Provide the number of lines below that include "computer", without any other words.
--- Supplied data ---
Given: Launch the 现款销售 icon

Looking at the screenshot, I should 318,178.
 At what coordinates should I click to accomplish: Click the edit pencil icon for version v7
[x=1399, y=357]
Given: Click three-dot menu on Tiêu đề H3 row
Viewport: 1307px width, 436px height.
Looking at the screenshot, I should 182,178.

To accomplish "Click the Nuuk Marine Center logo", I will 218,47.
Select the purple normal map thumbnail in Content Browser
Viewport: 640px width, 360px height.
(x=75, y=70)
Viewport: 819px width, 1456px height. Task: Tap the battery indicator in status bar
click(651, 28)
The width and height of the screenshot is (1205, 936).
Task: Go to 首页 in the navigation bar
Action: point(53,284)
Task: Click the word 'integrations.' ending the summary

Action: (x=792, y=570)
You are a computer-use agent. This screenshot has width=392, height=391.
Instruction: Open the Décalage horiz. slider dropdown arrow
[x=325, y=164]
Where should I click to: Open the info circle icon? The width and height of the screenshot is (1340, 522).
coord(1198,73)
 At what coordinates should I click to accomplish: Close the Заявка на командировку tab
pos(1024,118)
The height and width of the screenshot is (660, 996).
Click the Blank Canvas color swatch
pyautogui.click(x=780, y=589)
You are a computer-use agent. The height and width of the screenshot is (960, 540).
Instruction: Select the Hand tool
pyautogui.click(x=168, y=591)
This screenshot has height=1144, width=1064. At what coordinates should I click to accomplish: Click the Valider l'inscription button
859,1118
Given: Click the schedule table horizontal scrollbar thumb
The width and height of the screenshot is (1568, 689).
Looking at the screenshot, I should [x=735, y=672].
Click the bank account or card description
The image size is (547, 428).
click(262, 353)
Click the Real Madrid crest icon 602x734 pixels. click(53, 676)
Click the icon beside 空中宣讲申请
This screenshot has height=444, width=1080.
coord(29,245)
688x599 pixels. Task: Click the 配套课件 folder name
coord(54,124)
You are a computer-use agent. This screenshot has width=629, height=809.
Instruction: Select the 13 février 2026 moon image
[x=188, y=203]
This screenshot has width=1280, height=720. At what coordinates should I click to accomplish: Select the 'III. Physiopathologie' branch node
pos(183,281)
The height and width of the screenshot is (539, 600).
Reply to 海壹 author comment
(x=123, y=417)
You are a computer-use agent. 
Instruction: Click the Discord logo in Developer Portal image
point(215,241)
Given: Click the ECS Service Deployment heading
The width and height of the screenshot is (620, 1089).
---
#### [Written solution]
4